Task item:
In the material below, the lines containing the word "هوموس" are required; copy each of them.

[Stored data]

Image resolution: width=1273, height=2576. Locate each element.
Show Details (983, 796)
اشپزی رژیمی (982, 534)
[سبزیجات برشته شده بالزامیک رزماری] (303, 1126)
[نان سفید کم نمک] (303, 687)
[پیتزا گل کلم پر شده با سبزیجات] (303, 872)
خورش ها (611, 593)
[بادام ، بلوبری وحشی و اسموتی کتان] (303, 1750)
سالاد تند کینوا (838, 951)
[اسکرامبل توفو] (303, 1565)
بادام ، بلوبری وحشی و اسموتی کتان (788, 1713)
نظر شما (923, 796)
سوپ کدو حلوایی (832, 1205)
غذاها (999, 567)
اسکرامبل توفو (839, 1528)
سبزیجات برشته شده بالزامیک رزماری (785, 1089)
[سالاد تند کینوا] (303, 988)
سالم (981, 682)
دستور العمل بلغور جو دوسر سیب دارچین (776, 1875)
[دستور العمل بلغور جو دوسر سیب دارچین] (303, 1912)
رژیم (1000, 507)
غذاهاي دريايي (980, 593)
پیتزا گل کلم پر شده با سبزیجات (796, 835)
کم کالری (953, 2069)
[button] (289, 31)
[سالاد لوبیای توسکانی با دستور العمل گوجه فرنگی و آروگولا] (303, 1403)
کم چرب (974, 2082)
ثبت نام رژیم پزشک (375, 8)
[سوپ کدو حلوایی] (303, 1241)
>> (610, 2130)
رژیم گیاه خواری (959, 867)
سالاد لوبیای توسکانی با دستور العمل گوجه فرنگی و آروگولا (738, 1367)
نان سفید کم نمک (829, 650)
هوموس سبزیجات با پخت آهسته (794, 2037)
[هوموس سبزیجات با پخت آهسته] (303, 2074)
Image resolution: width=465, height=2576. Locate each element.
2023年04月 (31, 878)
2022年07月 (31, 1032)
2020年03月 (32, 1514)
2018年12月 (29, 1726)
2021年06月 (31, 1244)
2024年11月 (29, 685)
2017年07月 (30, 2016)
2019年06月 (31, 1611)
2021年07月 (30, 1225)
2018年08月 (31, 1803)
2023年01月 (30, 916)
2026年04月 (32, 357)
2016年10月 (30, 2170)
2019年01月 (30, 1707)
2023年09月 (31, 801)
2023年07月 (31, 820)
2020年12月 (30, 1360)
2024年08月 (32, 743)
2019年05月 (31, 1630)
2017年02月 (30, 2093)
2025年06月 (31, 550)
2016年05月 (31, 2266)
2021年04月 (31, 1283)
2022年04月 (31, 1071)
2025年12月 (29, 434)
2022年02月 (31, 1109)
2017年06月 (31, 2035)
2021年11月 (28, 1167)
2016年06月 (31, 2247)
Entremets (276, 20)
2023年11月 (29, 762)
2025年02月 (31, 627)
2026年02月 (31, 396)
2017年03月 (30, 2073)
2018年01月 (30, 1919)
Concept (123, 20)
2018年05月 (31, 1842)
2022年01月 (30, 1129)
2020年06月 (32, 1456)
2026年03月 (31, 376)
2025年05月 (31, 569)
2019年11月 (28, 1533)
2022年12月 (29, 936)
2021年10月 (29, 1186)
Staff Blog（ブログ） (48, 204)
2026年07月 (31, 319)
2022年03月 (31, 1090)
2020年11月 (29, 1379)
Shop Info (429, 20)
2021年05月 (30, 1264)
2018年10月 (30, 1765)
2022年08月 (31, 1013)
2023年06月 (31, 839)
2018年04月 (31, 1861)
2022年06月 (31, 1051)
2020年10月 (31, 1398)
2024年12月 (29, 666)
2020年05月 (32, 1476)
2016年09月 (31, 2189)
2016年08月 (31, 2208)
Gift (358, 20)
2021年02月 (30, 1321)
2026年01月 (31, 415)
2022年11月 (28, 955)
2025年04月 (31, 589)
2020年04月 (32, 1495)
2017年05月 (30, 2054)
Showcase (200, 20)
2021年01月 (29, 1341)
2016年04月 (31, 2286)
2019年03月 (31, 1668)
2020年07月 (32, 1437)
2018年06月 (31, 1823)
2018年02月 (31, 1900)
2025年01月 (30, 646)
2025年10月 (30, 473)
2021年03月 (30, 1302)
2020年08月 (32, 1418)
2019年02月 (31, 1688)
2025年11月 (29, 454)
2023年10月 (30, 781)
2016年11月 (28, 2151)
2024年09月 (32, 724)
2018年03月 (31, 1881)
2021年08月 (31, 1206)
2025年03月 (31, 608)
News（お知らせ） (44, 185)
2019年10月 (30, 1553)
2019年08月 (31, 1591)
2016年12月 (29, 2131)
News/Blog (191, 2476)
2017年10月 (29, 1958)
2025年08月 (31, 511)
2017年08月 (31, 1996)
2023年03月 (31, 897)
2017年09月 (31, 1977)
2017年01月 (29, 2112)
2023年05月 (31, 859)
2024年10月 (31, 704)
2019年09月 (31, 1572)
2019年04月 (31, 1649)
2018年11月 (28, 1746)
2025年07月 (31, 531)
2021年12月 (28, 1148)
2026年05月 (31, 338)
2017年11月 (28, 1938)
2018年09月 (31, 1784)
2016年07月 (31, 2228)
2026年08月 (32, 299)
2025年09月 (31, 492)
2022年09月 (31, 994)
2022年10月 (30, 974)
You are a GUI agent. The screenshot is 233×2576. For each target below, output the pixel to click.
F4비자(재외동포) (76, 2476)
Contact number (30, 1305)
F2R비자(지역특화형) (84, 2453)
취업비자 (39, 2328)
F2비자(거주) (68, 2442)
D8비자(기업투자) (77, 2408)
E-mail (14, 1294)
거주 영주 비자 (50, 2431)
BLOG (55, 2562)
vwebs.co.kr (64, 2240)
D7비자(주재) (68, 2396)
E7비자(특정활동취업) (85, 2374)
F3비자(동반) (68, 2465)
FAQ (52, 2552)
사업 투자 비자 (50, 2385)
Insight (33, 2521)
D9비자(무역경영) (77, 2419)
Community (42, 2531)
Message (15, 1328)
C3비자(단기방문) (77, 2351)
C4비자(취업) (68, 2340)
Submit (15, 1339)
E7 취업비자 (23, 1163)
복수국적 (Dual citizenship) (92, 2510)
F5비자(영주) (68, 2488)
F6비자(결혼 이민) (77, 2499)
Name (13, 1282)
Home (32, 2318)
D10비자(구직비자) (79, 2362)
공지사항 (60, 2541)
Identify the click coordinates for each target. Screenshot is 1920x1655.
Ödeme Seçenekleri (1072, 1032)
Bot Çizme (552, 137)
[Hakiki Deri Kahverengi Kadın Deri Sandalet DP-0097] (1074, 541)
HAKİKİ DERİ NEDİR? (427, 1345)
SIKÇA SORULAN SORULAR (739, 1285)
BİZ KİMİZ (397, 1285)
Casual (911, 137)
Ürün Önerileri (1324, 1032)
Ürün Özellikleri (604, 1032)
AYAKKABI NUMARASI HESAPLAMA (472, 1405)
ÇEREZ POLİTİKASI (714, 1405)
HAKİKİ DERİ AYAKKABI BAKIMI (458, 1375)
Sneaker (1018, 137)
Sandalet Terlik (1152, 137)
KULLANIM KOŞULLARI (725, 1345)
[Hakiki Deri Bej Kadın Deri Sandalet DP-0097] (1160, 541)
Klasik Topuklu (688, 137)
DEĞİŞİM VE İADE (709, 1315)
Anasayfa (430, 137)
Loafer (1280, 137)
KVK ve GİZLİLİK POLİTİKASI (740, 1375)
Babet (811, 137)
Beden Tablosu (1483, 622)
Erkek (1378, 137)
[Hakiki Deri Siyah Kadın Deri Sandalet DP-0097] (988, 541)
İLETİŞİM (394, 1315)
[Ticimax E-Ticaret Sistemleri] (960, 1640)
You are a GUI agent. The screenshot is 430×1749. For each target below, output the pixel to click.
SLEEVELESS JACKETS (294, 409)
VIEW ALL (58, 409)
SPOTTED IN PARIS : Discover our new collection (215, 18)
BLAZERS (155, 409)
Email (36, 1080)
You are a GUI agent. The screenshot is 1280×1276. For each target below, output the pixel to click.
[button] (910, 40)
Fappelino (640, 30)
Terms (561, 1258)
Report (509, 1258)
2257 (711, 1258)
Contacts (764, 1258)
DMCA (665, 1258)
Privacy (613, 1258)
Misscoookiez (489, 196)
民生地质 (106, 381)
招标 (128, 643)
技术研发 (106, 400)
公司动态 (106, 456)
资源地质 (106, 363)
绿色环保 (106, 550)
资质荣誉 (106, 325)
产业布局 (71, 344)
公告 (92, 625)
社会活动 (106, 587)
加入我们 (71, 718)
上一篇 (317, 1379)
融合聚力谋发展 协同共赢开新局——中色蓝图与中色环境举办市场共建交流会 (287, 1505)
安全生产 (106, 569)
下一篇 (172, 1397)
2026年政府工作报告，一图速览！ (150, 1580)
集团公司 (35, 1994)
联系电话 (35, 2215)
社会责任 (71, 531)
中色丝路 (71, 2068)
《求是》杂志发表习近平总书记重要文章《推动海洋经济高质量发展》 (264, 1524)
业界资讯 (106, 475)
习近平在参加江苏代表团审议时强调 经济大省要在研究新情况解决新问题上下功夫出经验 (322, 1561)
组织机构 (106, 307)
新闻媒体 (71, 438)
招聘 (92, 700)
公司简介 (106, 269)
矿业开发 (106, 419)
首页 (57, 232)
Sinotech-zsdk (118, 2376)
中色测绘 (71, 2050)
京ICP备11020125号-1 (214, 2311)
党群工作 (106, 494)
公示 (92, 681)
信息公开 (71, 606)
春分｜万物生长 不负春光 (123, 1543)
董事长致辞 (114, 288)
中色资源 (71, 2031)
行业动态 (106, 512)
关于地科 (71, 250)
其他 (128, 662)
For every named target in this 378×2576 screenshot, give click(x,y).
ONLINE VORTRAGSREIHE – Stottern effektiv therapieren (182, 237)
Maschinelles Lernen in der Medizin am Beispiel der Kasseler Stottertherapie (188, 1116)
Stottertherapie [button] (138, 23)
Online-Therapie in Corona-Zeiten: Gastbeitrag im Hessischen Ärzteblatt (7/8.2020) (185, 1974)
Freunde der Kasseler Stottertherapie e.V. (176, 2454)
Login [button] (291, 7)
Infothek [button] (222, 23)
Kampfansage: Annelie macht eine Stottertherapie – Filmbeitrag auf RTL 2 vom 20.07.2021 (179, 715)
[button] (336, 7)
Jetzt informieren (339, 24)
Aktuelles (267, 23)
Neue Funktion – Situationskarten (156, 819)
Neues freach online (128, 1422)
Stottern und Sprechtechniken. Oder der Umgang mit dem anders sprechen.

[/Stored data]

Expected answer:
هوموس سبزیجات با پخت آهسته (794, 2037)
[هوموس سبزیجات با پخت آهسته] (303, 2074)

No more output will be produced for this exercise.